I think you should just stop trying to explain things to her and let her experience it naturally. When she has her first boyfriend break up with her, she will understand. Until then, just try not to lose your patience. (I know this is easier said than done.)
Also to anyone who feels the need to comment, she means that sometimes you can feel so upset over a breakup that at the time, it feels almost similar to mourning a death. Don't take offense. ;)
Good luck! I hope this helped. :)



Its called life. Get over it.. Geeeze.. Wait till your 38, married, kids on your hip, house bills and car payment, THEN he dumps you ....!
.
Death.. End of the world .. Bull crap,, At 14 you know squat - relationships can be more stress than they are worth, getting over being dumped is essentially mourning a death - Hon, gimme a break. You know NOTHING yet and haven't a clue on what is out there..
.



oh you 14 year olds are clearly so mature. ok first of all, I agree with the girl up there, getting dumped is not like mourning a death. That was a very stupid thing to say. Second of all, who cares. You're both probably in middle school. Relationships shouldn't even matter to you guys now.



Getting dumped is not like mourning a death.Never say that again



You are a 14 year old girl with a whole lot of high school ahead of you. Your friend will realize herself and when her time comes to get a boyfriend, she will experience it for herself. let her make her own mistakes. You can't tell her boyfriends aren't worth it just because of your past experiences, you will find someone too. you have to get through the losers to get to the winner. Everyone has had to do that. Good luck ;)

me!



Just about everyone gets into relationships, and yes, they can be frustrating at times, but they are also rewarding.

She's looking at you being in relationships in an envious way, because she hasn't experienced one yet.
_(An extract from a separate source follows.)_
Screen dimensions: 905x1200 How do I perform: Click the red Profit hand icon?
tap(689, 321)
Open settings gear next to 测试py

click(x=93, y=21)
It's the "grass is always greener" syndrome.

And you need to know that even though ending a relationship is heartbreaking, you can (and do/will) get over it. Once a new guy enters your life, the old pain will go away.

As to how these guys "dumped" you, they need to man up and grow a pair. What a bunch of cowards!



You have to keep in mind that she doesn't have a boyfriend, and that she hasn't had one yet.
She is using common sense to try to help you.
She IS your best friend after all, so don't get too pissed about it.
Just calmly tell her that it's hard for you to get past relationships with people you cared so much about.
It feels like throwing away months and months, and possibly even years, for some people, of love.
But then again, doesn't this quote pop into your head from time to time...
"Better to have loved and lost, than to have never loved at all..."
But never, EVER, say something as rude as...
"YOU DON'T GET IT! YOU'VE NEVER BEEN IN A RELATIONSHIP SO YOU DON'T UNDERSTAND!!!".
Tell her that losing someone you love is very hard.